# TO BE DONE
Count the lines in the data below that contain the string "number", and reply with the total alone.

--- EXERCISE INPUT ---

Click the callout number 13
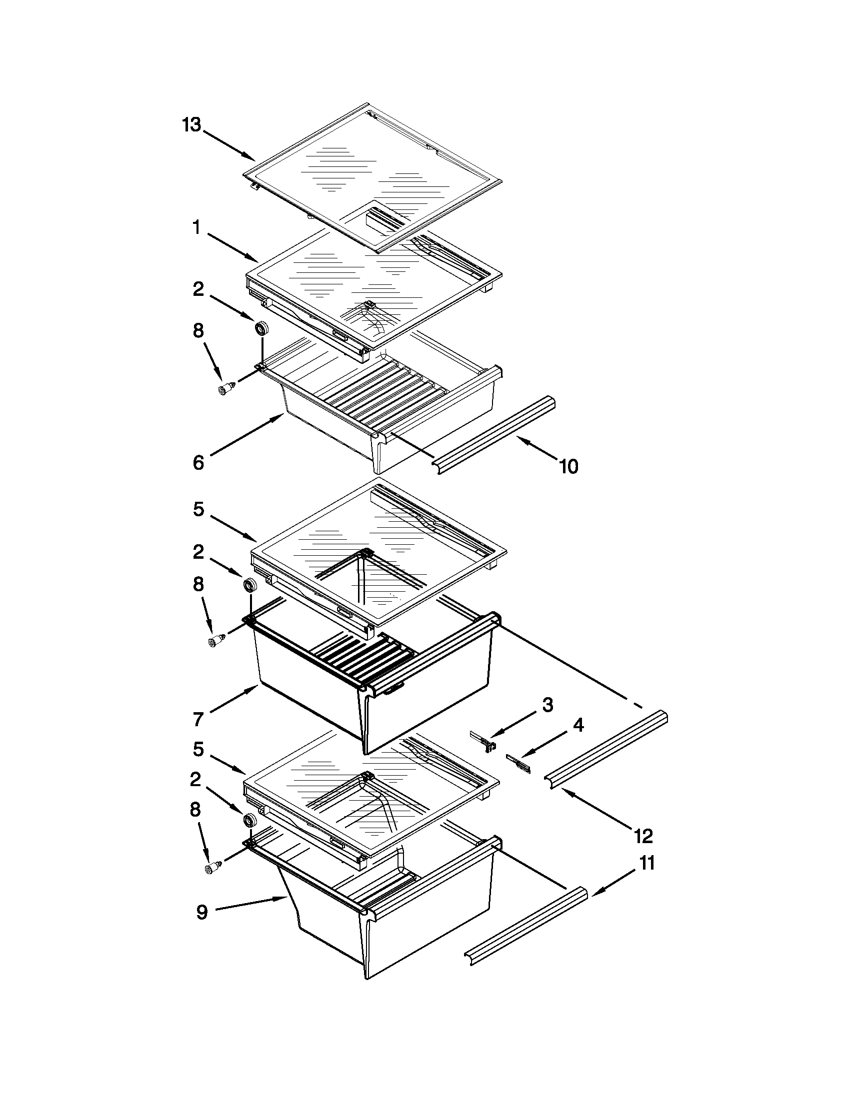[192, 124]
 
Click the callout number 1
[196, 228]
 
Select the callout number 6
[198, 462]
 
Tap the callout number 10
[568, 467]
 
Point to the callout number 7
[198, 719]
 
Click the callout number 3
[547, 705]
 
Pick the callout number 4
[578, 725]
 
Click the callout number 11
[647, 863]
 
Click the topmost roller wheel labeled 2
[262, 328]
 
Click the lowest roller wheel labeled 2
[248, 821]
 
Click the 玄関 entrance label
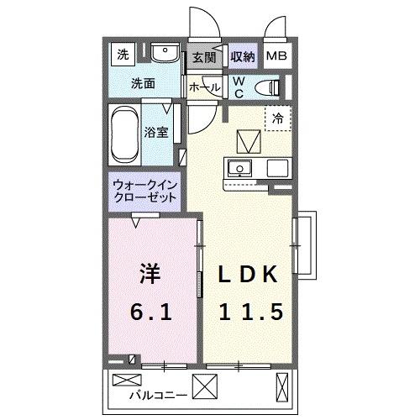203,58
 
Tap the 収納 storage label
242,58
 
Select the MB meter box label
276,57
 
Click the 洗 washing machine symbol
123,56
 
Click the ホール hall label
205,87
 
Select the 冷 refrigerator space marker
277,119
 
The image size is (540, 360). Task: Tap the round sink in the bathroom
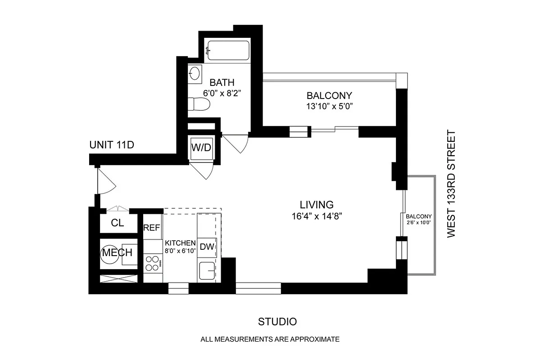(195, 73)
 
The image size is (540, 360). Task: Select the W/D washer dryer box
(200, 148)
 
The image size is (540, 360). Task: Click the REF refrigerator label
(152, 228)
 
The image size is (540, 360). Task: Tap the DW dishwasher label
(207, 247)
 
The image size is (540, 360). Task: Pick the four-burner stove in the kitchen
(153, 263)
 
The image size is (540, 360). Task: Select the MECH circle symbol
(110, 252)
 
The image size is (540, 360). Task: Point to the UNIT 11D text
(112, 145)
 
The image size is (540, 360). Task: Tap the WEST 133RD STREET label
(452, 184)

---

# RESULT
8